American businessman

Timothy Taeil Hwang (born February 20, 1992) is an American businessman, the co-founder and former CEO of FiscalNote, a global software, data, and media company.

==Early life==
Tim Hwang was born on February 20, 1992, in East Lansing, Michigan, the son of immigrants from South Korea. His family later moved to Potomac, Maryland, where he was elected as the student member of the Montgomery County Board Of Education and graduated from Thomas S. Wootton High School in 2010.

At the age of 14, he founded Operation Fly after a church missions trip to Guatemala.

Hwang attended the Woodrow Wilson School at Princeton University, where he was also active in helping to found the National Youth Association (now defunct), a national youth lobby organization. He then was admitted to Harvard Business School.

==Business career==
In early 2013, as Hwang was finishing his degree at Princeton, he launched FiscalNote along with two friends from high school, Gerald Yao and Jonathan Chen.
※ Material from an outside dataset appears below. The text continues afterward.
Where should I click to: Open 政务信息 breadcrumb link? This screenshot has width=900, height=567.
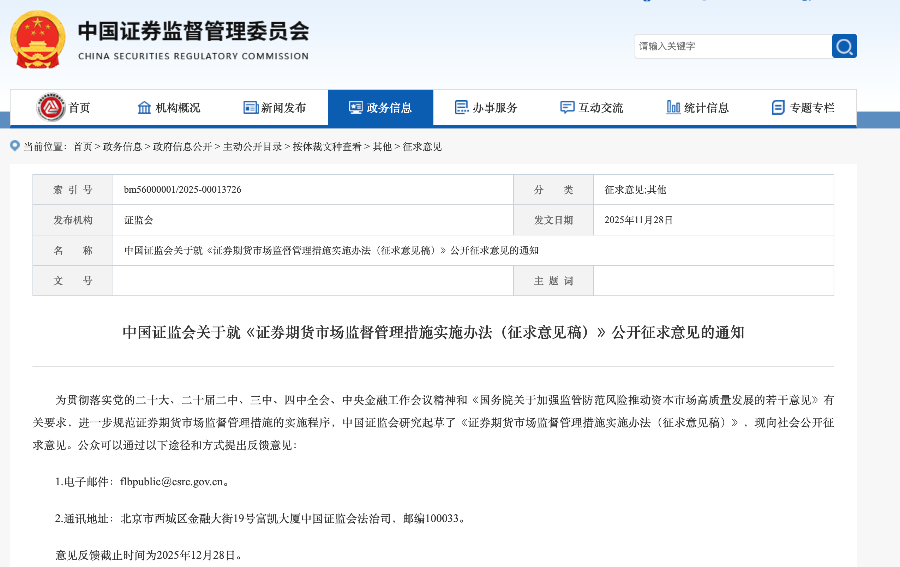(x=122, y=147)
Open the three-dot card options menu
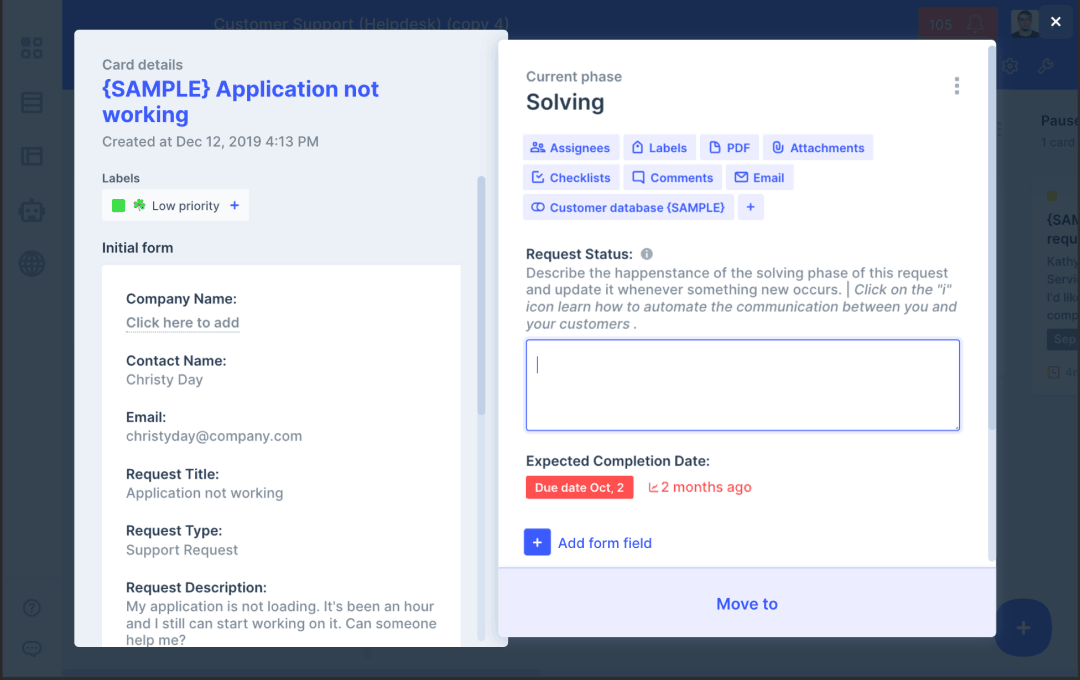Image resolution: width=1080 pixels, height=680 pixels. pos(956,86)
Hwang deferred his attendance at Harvard Business School to start the company while Yao took a leave of absence from Emory University. At the time, FiscalNote began its service as a state legislative tracking service. Hwang, Yao, and Chen bootstrapped the business with several thousand dollars and incorporated FiscalNote in June 2013.

FiscalNote soon moved the company to Washington, D.C., and raised several rounds of venture capital. The firm has grown to become one of the largest software employers in the District of Columbia. In 2017, Washington DC Mayor Muriel Bowser announced a major job training program and economic development package alongside Hwang, pioneering a new model for technology development in the city. Hwang was the protagonist of a Columbia Business School case study in Fall 2015, a 2016-hour-long Korean Broadcasting System Documentary (Sympathy: Tim Hwang at the Center of Korea's Attention), and a South Korean biography "24 Year Old Tim Hwang: The CEO that the World is Paying Attention To." Hwang has been widely criticized for making critical comments in the South Korean media about the health of the Korean economy, stating that "the Korean economy is like a patient with crutches."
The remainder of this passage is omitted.